- _Task requirements_:
When a line in the entries contains the word "page", copy that line in full.

Raw data section start

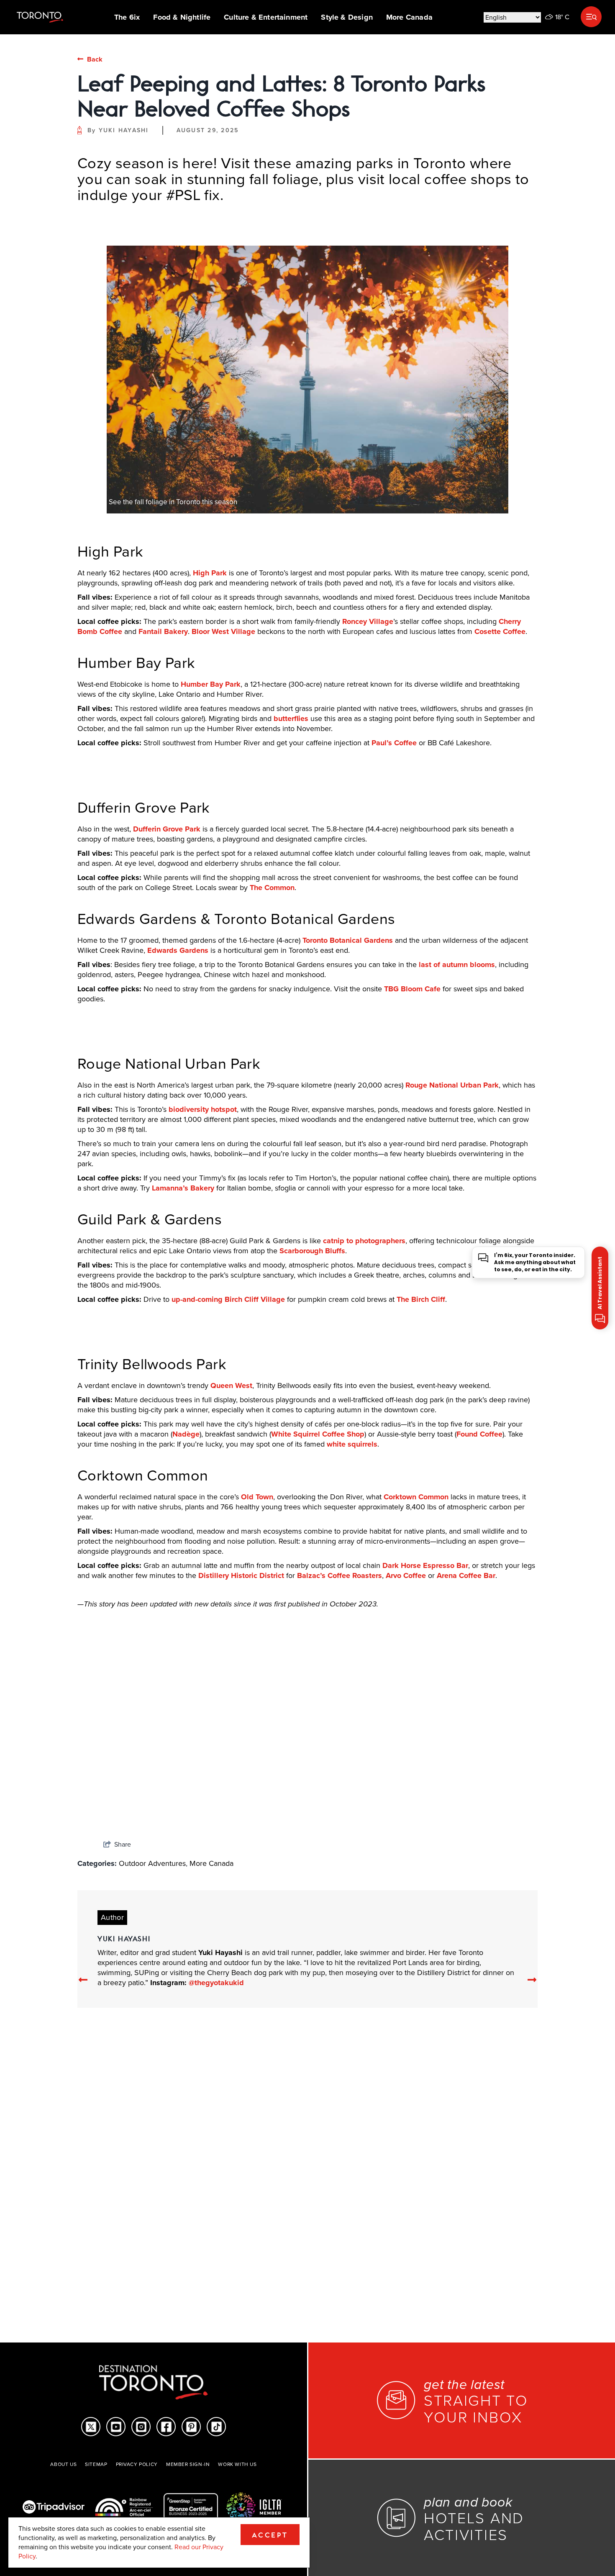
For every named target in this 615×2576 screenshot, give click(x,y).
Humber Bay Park (211, 684)
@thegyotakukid (216, 1982)
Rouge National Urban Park (452, 1085)
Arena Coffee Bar (466, 1575)
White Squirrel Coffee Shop (317, 1434)
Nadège (186, 1434)
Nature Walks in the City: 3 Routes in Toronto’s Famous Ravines (128, 1798)
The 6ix (127, 17)
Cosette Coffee (499, 631)
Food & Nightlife (181, 17)
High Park (210, 572)
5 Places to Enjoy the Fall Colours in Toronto (306, 1797)
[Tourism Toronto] (40, 17)
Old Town (257, 1496)
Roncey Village (367, 621)
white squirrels (352, 1444)
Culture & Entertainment (266, 17)
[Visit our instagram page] (141, 2427)
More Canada (409, 17)
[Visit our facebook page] (166, 2427)
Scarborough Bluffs (312, 1250)
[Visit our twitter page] (91, 2427)
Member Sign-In (188, 2464)
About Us (63, 2464)
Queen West (231, 1385)
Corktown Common (416, 1496)
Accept (270, 2534)
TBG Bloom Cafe (412, 988)
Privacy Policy (137, 2464)
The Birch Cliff (421, 1299)
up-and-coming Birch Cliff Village (228, 1299)
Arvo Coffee (406, 1575)
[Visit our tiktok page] (216, 2427)
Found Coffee (479, 1434)
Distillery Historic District (241, 1575)
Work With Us (237, 2464)
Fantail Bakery (163, 631)
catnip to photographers (364, 1240)
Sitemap (96, 2464)
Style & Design (347, 17)
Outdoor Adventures (152, 1863)
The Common (272, 887)
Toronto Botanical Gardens (347, 940)
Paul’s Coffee (394, 742)
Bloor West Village (223, 631)
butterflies (291, 718)
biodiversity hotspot (203, 1109)
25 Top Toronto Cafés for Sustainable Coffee (452, 1797)
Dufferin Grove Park (166, 829)
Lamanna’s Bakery (183, 1188)
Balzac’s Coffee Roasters (339, 1575)
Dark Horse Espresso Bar (425, 1565)
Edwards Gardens (177, 950)
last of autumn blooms (457, 964)
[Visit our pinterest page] (191, 2427)
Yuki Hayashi (124, 130)
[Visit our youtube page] (116, 2427)
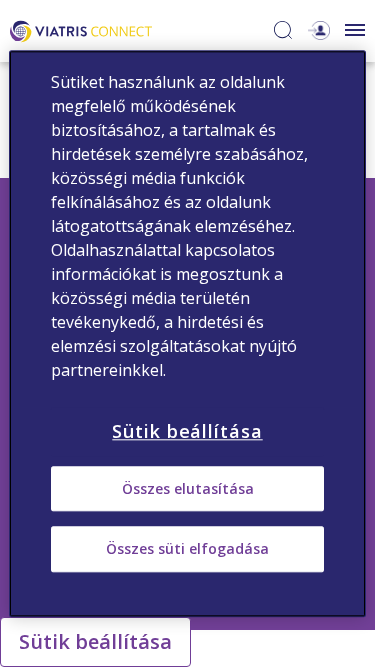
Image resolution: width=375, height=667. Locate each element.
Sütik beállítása (95, 641)
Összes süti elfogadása (187, 549)
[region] (187, 333)
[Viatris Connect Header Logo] (81, 29)
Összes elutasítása (188, 488)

Raw data section end

- _Exercise response_:
[Visit our instagram page] (141, 2427)
[Visit our facebook page] (166, 2427)
[Visit our twitter page] (91, 2427)
[Visit our tiktok page] (216, 2427)
[Visit our pinterest page] (191, 2427)
[Visit our youtube page] (116, 2427)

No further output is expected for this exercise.